THE TASK:
Reproduce the records verbatim, from the line containing "[button] (326, 245)" through the line containing "一覧ページへ戻る (181, 422)", and leave out any pictures.

EXTRACTED INFORMATION:
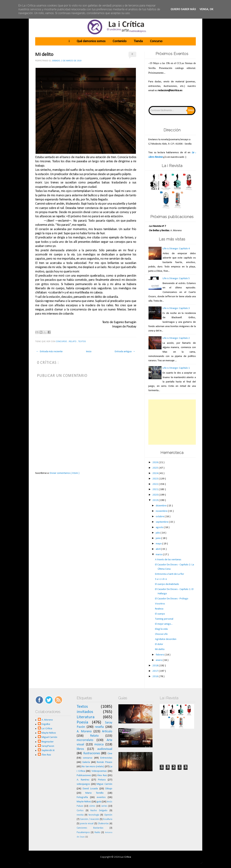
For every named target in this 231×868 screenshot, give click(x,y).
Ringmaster (47, 742)
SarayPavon (48, 746)
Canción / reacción (89, 819)
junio (158, 538)
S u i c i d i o (161, 579)
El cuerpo (160, 614)
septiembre (162, 522)
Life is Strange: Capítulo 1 (176, 368)
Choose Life (161, 634)
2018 (156, 665)
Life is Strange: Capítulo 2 (176, 338)
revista (80, 815)
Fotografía (82, 797)
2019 (156, 500)
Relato (73, 341)
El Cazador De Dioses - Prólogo (171, 599)
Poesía (82, 722)
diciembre (161, 506)
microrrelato (85, 740)
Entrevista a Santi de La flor (169, 574)
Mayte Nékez (48, 733)
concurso (62, 341)
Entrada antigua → (125, 351)
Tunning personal (164, 619)
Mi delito (44, 55)
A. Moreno (47, 720)
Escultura (108, 819)
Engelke (46, 724)
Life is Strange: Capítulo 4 (176, 249)
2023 (156, 479)
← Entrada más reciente (49, 351)
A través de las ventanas (168, 560)
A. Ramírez (83, 780)
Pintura (102, 780)
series (104, 806)
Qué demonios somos (91, 41)
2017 (156, 671)
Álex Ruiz (46, 755)
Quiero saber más (183, 9)
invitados (85, 712)
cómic (92, 806)
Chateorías (103, 824)
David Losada (90, 789)
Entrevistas (106, 758)
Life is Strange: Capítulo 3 (176, 308)
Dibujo (109, 789)
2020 (156, 495)
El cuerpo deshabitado (167, 584)
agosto (160, 527)
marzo (159, 555)
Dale (191, 111)
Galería (86, 762)
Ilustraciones (91, 753)
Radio (97, 832)
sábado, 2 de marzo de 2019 (67, 61)
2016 (156, 677)
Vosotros (160, 604)
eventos (101, 797)
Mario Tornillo (94, 793)
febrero (160, 655)
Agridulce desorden (165, 639)
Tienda (138, 41)
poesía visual (87, 824)
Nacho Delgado (99, 810)
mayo (159, 544)
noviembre (162, 511)
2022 (156, 484)
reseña (99, 727)
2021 (156, 490)
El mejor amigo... (164, 624)
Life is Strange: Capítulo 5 (176, 279)
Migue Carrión (104, 784)
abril (158, 549)
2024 (156, 473)
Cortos (80, 810)
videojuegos (83, 784)
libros (80, 749)
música (99, 744)
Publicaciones (84, 775)
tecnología (94, 815)
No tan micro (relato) (93, 767)
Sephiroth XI (48, 750)
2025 (156, 468)
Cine (110, 753)
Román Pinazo (105, 762)
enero (159, 660)
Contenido (119, 41)
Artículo (107, 732)
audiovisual (105, 749)
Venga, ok (206, 9)
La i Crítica (47, 728)
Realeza (159, 609)
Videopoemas (99, 771)
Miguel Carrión (49, 737)
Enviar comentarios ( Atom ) (65, 473)
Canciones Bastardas (90, 828)
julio (158, 533)
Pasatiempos (83, 832)
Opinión (108, 815)
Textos (82, 341)
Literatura (85, 717)
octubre (160, 517)
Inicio (89, 351)
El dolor (159, 644)
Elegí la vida (161, 629)
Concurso (156, 41)
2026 (156, 463)
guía (99, 802)
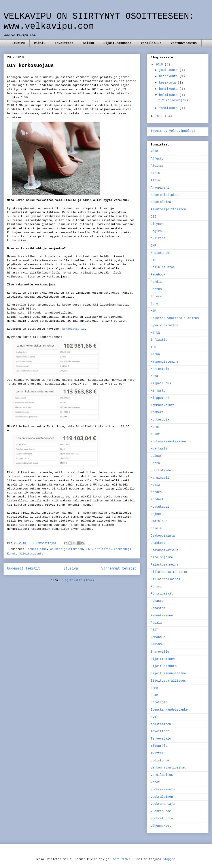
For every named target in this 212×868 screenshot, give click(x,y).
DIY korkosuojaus (30, 66)
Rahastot (158, 608)
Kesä (154, 376)
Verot (155, 782)
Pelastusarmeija (165, 565)
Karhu (155, 354)
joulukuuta (169, 70)
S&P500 (156, 644)
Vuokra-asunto (163, 789)
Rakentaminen (162, 615)
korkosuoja (122, 549)
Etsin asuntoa (163, 267)
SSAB (154, 695)
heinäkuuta (169, 76)
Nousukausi (160, 507)
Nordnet (157, 499)
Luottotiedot (162, 470)
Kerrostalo (160, 369)
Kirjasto (158, 391)
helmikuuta (169, 95)
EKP (89, 549)
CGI (153, 217)
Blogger (169, 859)
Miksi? (40, 43)
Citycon (157, 224)
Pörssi (156, 586)
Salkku (88, 43)
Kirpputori (160, 398)
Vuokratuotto (162, 818)
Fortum (156, 289)
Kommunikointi (163, 405)
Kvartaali (159, 448)
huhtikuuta (169, 89)
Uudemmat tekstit (24, 568)
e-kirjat (158, 238)
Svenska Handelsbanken (170, 710)
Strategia (159, 702)
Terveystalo (161, 739)
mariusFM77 (121, 859)
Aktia (155, 173)
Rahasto (157, 601)
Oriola (156, 528)
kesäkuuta (168, 83)
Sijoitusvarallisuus (168, 681)
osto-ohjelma (162, 557)
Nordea (156, 492)
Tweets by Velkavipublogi (173, 131)
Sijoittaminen (163, 659)
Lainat (156, 456)
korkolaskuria (73, 329)
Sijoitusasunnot (117, 43)
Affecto (157, 159)
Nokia (155, 485)
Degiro (156, 231)
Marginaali (160, 478)
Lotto (155, 463)
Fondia (156, 282)
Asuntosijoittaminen (66, 549)
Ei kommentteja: (44, 543)
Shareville (160, 652)
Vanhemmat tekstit (119, 568)
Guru (154, 304)
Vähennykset (161, 826)
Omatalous (159, 521)
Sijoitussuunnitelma (168, 673)
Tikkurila (159, 746)
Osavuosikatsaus (165, 550)
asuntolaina (37, 549)
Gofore (156, 297)
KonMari (157, 412)
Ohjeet (156, 514)
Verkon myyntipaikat (168, 768)
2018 (160, 64)
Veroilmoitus (162, 775)
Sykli (155, 717)
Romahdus (158, 637)
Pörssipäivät (162, 593)
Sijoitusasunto (31, 554)
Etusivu (18, 43)
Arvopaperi (160, 188)
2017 (160, 116)
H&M (153, 311)
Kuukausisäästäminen (168, 441)
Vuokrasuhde (161, 811)
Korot (11, 554)
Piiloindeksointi (166, 579)
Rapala (156, 623)
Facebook (158, 275)
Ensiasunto (160, 253)
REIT (154, 630)
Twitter (157, 753)
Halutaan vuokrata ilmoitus (175, 318)
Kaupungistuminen (166, 362)
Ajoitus (157, 166)
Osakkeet (158, 543)
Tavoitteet (64, 43)
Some (154, 688)
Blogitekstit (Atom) (78, 580)
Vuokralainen (162, 797)
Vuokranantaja (163, 804)
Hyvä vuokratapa (165, 326)
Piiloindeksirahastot (169, 572)
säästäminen (161, 724)
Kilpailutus (161, 383)
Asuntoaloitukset (166, 195)
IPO (153, 347)
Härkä (155, 333)
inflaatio (103, 549)
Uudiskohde (160, 761)
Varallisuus (151, 43)
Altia (155, 180)
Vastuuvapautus (184, 43)
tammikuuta (169, 108)
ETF (153, 260)
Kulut (155, 434)
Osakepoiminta (163, 536)
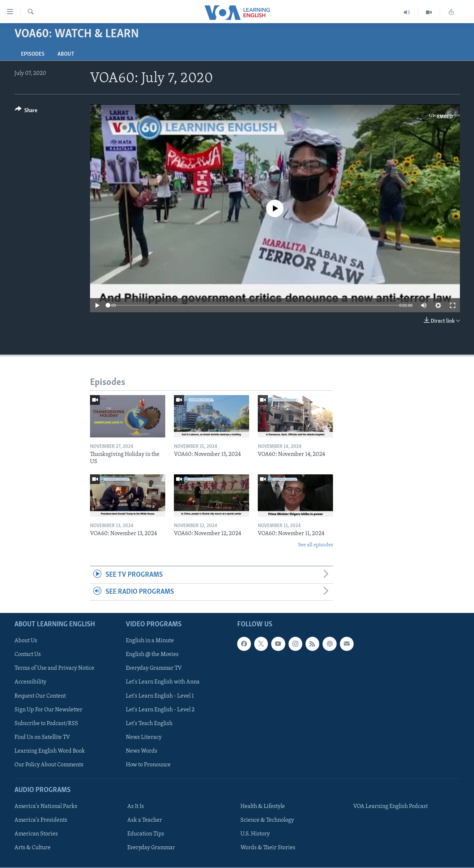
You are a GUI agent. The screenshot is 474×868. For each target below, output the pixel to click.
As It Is (136, 807)
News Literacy (144, 737)
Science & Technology (267, 821)
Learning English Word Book (50, 751)
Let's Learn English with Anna (163, 682)
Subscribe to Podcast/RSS (46, 724)
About (66, 54)
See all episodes (315, 545)
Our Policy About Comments (49, 765)
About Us (26, 641)
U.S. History (255, 834)
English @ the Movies (152, 655)
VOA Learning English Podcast (390, 807)
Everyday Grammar (151, 848)
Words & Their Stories (268, 848)
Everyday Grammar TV (154, 669)
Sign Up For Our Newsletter (48, 710)
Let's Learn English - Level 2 (160, 710)
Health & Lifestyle (262, 807)
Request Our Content (40, 696)
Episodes (33, 54)
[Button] (26, 111)
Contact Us (27, 655)
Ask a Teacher (145, 821)
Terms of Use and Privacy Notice (54, 669)
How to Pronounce (148, 765)
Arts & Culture (33, 848)
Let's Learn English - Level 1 (160, 696)
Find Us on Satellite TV (42, 737)
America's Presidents (41, 821)
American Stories (36, 834)
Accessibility (30, 682)
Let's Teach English (149, 724)
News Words (141, 751)
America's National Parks (46, 807)
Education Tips (146, 834)
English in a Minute (150, 641)
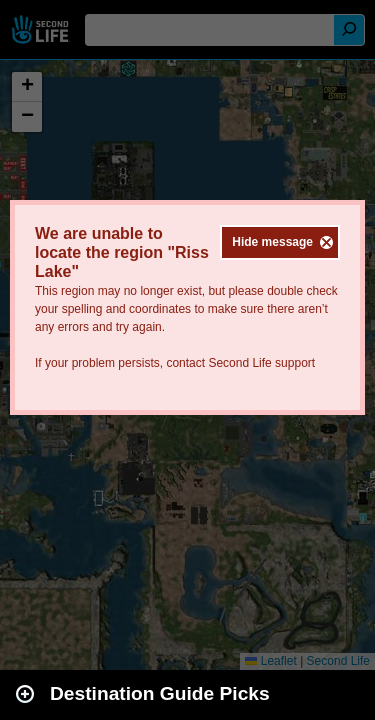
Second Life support (261, 363)
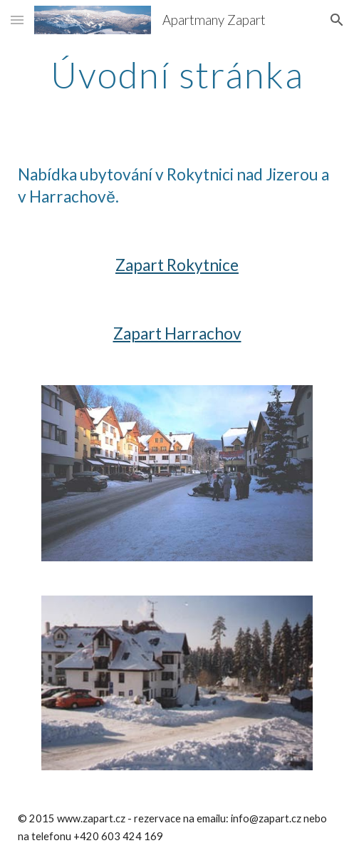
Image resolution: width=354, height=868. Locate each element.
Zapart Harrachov (177, 333)
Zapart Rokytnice (177, 265)
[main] (177, 75)
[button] (17, 19)
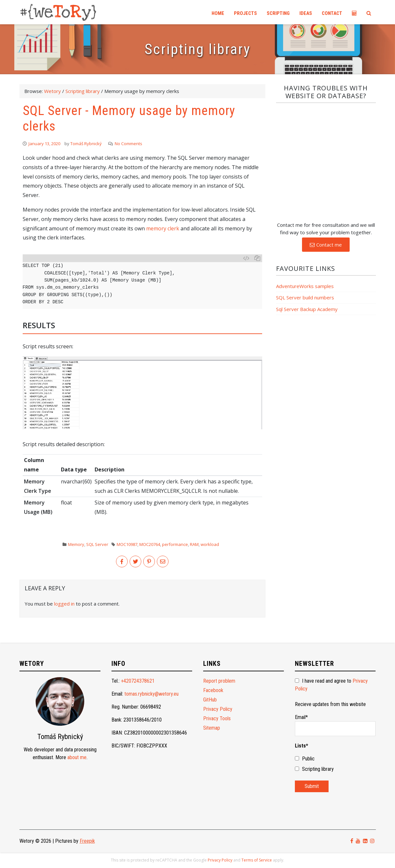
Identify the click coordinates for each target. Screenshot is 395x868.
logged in (64, 603)
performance (175, 544)
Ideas (306, 13)
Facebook (213, 690)
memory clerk (163, 228)
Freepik (87, 841)
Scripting (278, 13)
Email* (335, 725)
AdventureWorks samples (305, 286)
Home (218, 13)
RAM (194, 544)
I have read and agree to (331, 685)
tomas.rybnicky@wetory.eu (151, 694)
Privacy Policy (218, 709)
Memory (76, 544)
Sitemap (212, 728)
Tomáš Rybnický (86, 144)
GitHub (210, 700)
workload (210, 544)
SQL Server (97, 544)
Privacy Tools (217, 718)
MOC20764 (150, 544)
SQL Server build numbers (305, 297)
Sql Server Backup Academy (307, 309)
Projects (245, 13)
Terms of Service (256, 860)
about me (77, 757)
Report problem (219, 681)
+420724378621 (138, 681)
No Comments (128, 144)
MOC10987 (127, 544)
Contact (332, 13)
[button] (326, 245)
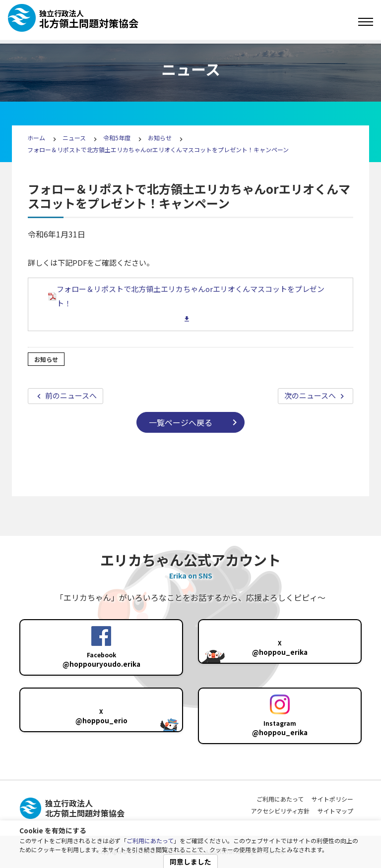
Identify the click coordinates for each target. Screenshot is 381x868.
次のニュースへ (311, 395)
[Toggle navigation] (366, 22)
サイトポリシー (332, 799)
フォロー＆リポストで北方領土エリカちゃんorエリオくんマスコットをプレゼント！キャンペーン (158, 149)
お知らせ (160, 137)
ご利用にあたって (150, 840)
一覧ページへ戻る (181, 422)
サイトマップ (335, 810)
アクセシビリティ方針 (280, 810)
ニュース (75, 137)
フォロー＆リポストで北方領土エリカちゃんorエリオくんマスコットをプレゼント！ (186, 296)
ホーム (36, 137)
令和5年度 (117, 137)
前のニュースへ (70, 395)
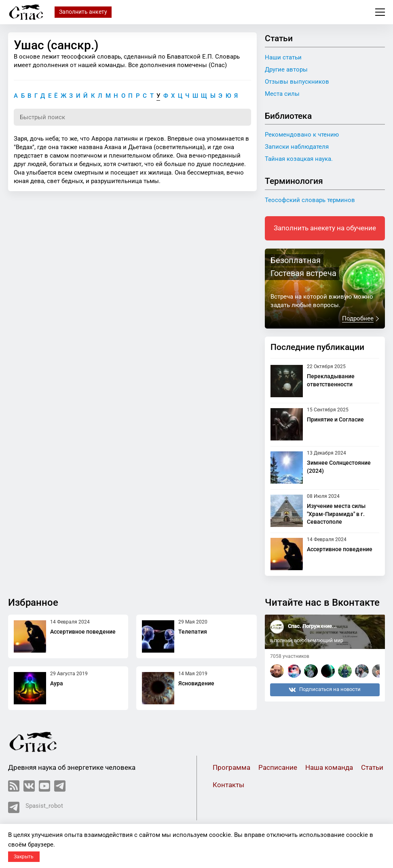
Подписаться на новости (325, 690)
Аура (57, 683)
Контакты (228, 785)
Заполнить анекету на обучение (325, 228)
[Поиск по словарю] (132, 117)
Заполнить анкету (83, 12)
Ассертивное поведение (340, 549)
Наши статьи (283, 57)
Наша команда (329, 767)
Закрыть (23, 857)
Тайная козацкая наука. (299, 159)
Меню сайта (380, 12)
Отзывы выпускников (297, 82)
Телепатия (192, 632)
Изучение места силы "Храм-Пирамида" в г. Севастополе (336, 514)
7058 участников (289, 656)
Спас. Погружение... (312, 626)
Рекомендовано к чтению (302, 135)
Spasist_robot (36, 807)
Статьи (372, 767)
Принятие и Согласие (335, 419)
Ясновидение (196, 683)
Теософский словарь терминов (310, 200)
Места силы (282, 94)
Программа (231, 767)
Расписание (278, 767)
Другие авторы (286, 70)
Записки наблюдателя (297, 147)
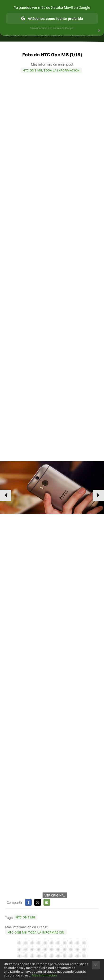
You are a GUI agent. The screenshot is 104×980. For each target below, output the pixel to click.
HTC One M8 (26, 917)
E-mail (47, 902)
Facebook (28, 902)
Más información (44, 975)
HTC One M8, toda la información (51, 70)
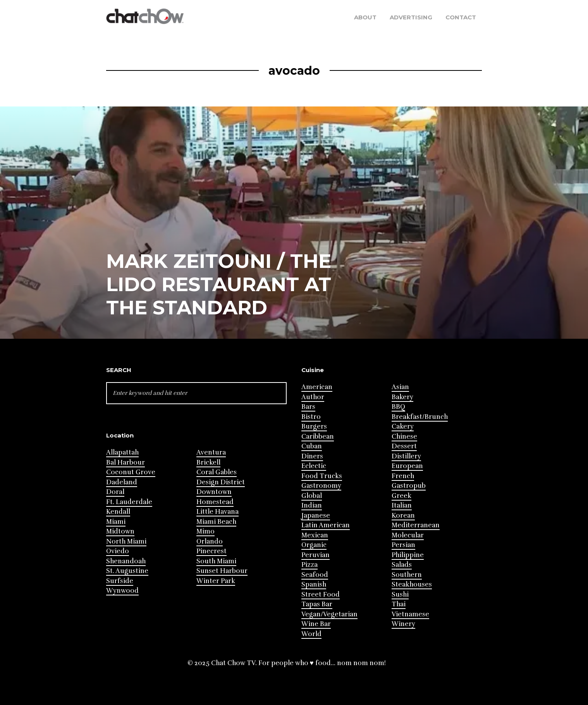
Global (311, 496)
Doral (115, 492)
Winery (403, 624)
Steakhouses (412, 584)
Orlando (210, 541)
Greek (401, 496)
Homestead (215, 502)
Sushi (400, 594)
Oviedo (117, 551)
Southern (407, 575)
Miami (116, 521)
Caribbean (318, 436)
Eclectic (314, 466)
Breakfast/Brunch (420, 417)
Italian (402, 505)
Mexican (315, 535)
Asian (400, 387)
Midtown (120, 531)
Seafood (315, 575)
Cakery (402, 426)
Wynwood (122, 590)
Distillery (406, 456)
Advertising (411, 17)
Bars (308, 407)
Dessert (404, 446)
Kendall (118, 511)
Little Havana (217, 511)
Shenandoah (126, 561)
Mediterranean (416, 525)
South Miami (216, 561)
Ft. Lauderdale (129, 502)
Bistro (311, 417)
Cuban (311, 446)
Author (313, 397)
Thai (399, 604)
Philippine (407, 555)
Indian (311, 505)
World (311, 634)
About (365, 17)
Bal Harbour (126, 462)
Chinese (404, 436)
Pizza (309, 564)
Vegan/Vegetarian (329, 614)
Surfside (120, 581)
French (403, 476)
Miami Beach (216, 521)
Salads (402, 564)
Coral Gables (217, 472)
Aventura (211, 452)
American (317, 387)
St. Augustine (127, 571)
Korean (403, 515)
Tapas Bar (317, 604)
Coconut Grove (131, 472)
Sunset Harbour (222, 571)
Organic (314, 545)
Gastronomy (321, 485)
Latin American (325, 525)
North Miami (126, 541)
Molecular (407, 535)
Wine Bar (316, 624)
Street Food (320, 594)
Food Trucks (322, 476)
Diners (312, 456)
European (407, 466)
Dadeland (122, 482)
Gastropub (409, 485)
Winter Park (216, 581)
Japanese (316, 515)
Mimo (205, 531)
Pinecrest (211, 551)
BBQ (398, 407)
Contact (461, 17)
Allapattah (122, 452)
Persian (403, 545)
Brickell (208, 462)
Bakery (402, 397)
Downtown (214, 492)
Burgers (314, 426)
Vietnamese (410, 614)
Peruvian (315, 555)
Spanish (314, 584)
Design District (220, 482)
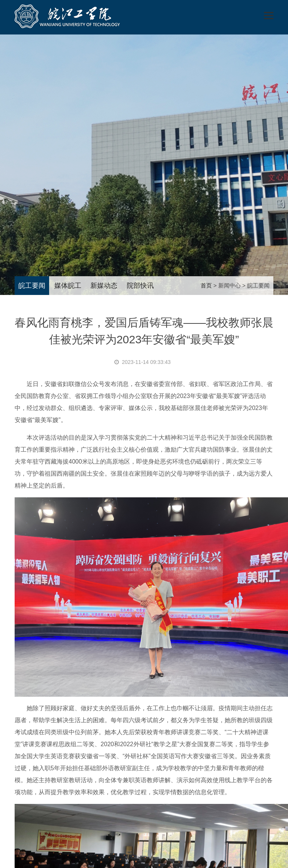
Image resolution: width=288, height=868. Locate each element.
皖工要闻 (32, 286)
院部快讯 (140, 286)
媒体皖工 (68, 286)
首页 (206, 285)
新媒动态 (104, 286)
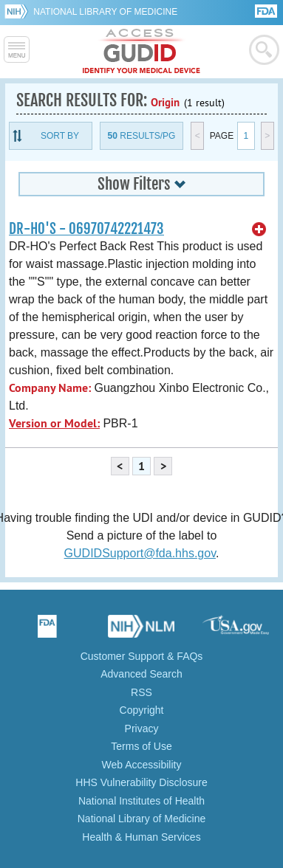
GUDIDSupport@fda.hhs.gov (140, 553)
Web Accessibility (142, 765)
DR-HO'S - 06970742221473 (86, 229)
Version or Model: (54, 423)
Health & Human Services (141, 837)
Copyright (142, 710)
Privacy (142, 728)
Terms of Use (141, 746)
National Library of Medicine (105, 12)
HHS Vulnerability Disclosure (141, 782)
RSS (141, 692)
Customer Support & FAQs (142, 656)
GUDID (141, 52)
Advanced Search (141, 674)
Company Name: (50, 388)
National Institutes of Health (141, 801)
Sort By (60, 136)
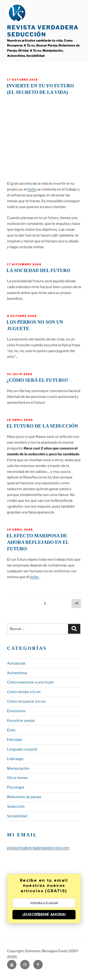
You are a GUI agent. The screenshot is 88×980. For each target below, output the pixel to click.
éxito (32, 189)
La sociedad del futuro (38, 270)
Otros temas (17, 778)
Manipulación (18, 768)
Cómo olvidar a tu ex (24, 692)
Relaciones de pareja (24, 797)
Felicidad (14, 740)
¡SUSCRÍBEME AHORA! (44, 915)
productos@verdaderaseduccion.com (38, 848)
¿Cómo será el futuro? (37, 380)
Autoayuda (16, 663)
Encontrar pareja (21, 721)
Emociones (16, 711)
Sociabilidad (17, 816)
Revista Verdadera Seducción (42, 31)
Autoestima (17, 673)
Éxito (11, 730)
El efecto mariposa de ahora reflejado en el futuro (37, 542)
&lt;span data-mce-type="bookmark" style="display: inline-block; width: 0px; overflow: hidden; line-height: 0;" (44, 137)
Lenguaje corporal (22, 749)
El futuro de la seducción (42, 426)
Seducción (16, 806)
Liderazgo (15, 759)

FULL ANSWER:
[button] (326, 245)
Identify the click coordinates for each target. Screenshot is 381x868.
次のニュースへ (311, 395)
[Toggle navigation] (366, 22)
サイトポリシー (332, 799)
フォロー＆リポストで北方領土エリカちゃんorエリオくんマスコットをプレゼント！キャンペーン (158, 149)
お知らせ (160, 137)
ご利用にあたって (150, 840)
一覧ページへ戻る (181, 422)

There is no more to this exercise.